In the last three years Sky Island Alliance has surveyed northern Sonora, documenting a wide array of native wildlife species thriving in riparian, desert and oak woodland habitats. Working in partnership with Mexican ranchers, the group seeks to protect wild felid habitat, allowing species to roam free in a network of conservation ranches.
“We are thrilled about the results of this collaborative project,” said Carlos R. Elias, co-owner of El Aribabi, the ranch where the photographs were taken. “Our family has worked hard to restore ecological processes in this land. We hope this gets the attention of government agencies and foundations, so we can establish a sustainable model that protects biodiversity and supports landowners and their families at the same time.”
To support the recovery of this endangered cat in the Sky Island region, migration corridors must be protected, linking key habitat cores between Mexico and the United States. Additionally, the protection of jaguar habitat benefits a range of less prominent endangered species as well.

• Problems and tasks:
- 1) Please reproduce the Sky Island Alliance passage starting at "To support the" and ending at "species as well.".
- 2) According to the Sky Island Alliance passage, on which ranch were the photographs taken?
The listing after this point comes from a different source.

• Data lines:
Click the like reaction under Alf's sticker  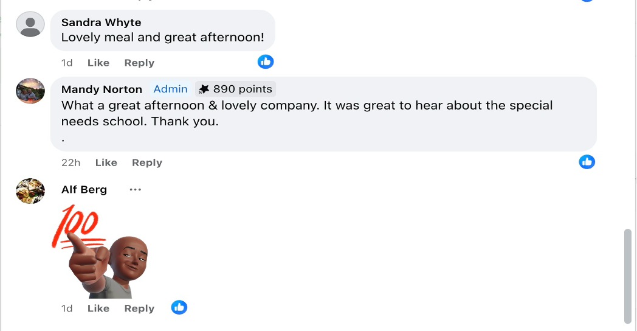(179, 307)
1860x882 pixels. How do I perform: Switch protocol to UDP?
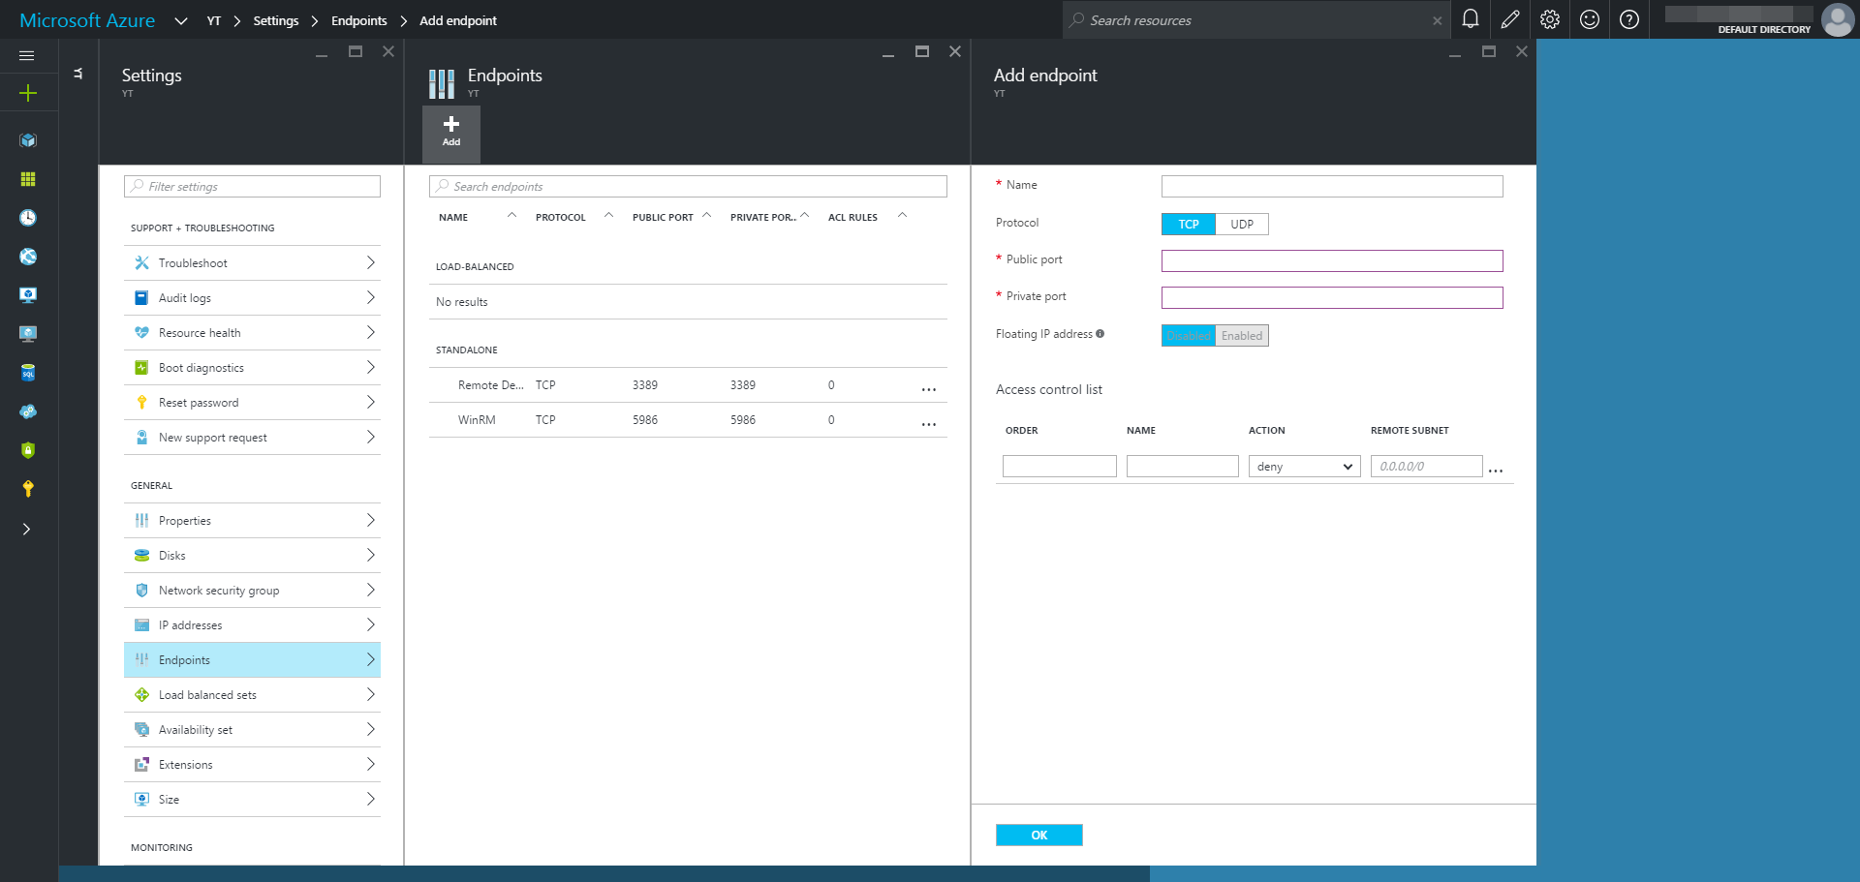[x=1241, y=224]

• The solutions:
- 1)
To support the recovery of this endangered cat in the Sky Island region, migration corridors must be protected, linking key habitat cores between Mexico and the United States. Additionally, the protection of jaguar habitat benefits a range of less prominent endangered species as well.

- 2) El Aribabi